====== Entries supplied ======

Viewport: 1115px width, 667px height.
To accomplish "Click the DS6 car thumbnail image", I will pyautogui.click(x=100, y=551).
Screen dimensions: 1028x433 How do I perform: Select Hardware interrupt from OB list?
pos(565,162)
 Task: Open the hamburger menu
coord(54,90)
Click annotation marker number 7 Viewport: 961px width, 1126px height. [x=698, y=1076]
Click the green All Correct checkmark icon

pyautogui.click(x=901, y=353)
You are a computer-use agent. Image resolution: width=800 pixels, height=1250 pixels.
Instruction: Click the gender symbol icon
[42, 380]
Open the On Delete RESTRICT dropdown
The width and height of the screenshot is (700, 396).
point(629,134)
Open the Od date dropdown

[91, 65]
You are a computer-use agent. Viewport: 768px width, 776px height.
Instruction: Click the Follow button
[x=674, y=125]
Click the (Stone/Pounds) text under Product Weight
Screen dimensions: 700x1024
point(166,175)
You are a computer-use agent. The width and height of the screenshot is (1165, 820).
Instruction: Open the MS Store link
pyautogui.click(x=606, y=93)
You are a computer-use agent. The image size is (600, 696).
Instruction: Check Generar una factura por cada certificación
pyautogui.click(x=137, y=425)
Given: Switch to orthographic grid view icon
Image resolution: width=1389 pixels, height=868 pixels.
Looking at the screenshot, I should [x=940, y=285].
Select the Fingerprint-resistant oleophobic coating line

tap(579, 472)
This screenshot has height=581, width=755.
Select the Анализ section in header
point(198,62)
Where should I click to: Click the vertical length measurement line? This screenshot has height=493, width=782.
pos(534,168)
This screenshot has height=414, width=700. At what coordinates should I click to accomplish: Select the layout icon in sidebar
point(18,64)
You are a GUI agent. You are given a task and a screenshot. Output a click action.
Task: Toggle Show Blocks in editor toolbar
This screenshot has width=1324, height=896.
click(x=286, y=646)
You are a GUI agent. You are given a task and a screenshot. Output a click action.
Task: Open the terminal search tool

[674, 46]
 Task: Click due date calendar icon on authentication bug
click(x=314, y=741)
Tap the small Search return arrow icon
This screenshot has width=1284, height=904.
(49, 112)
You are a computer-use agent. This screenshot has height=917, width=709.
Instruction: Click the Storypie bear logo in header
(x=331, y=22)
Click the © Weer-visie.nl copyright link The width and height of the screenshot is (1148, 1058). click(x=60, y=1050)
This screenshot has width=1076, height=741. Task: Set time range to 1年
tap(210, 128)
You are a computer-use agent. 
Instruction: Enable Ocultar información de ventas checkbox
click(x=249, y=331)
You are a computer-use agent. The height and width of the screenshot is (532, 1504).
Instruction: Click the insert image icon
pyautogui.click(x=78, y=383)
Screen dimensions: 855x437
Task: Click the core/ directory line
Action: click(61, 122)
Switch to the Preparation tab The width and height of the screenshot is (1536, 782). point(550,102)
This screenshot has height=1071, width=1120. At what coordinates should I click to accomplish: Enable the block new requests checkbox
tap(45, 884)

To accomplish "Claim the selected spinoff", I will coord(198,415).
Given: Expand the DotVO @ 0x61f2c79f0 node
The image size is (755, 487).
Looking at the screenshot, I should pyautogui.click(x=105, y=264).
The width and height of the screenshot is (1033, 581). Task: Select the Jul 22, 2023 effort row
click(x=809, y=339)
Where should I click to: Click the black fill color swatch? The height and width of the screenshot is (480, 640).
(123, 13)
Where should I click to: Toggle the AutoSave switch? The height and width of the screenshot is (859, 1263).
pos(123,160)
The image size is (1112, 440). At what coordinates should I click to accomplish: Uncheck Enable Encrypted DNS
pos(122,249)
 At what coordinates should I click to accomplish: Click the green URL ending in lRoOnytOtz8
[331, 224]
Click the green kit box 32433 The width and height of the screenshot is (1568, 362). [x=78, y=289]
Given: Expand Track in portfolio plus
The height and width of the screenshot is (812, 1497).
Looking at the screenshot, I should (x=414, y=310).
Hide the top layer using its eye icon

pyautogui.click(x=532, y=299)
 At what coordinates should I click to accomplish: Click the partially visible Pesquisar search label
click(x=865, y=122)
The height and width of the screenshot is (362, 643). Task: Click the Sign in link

======

Return only those lines that run from the one containing "Where should I click to: Toggle" through the end of the entries, keeping each exactly as written.

Where should I click to: Toggle the AutoSave switch? The height and width of the screenshot is (859, 1263).
pos(123,160)
The image size is (1112, 440). At what coordinates should I click to accomplish: Uncheck Enable Encrypted DNS
pos(122,249)
 At what coordinates should I click to accomplish: Click the green URL ending in lRoOnytOtz8
[331, 224]
Click the green kit box 32433 The width and height of the screenshot is (1568, 362). [x=78, y=289]
Given: Expand Track in portfolio plus
The height and width of the screenshot is (812, 1497).
Looking at the screenshot, I should (x=414, y=310).
Hide the top layer using its eye icon

pyautogui.click(x=532, y=299)
 At what coordinates should I click to accomplish: Click the partially visible Pesquisar search label
click(x=865, y=122)
The height and width of the screenshot is (362, 643). Task: Click the Sign in link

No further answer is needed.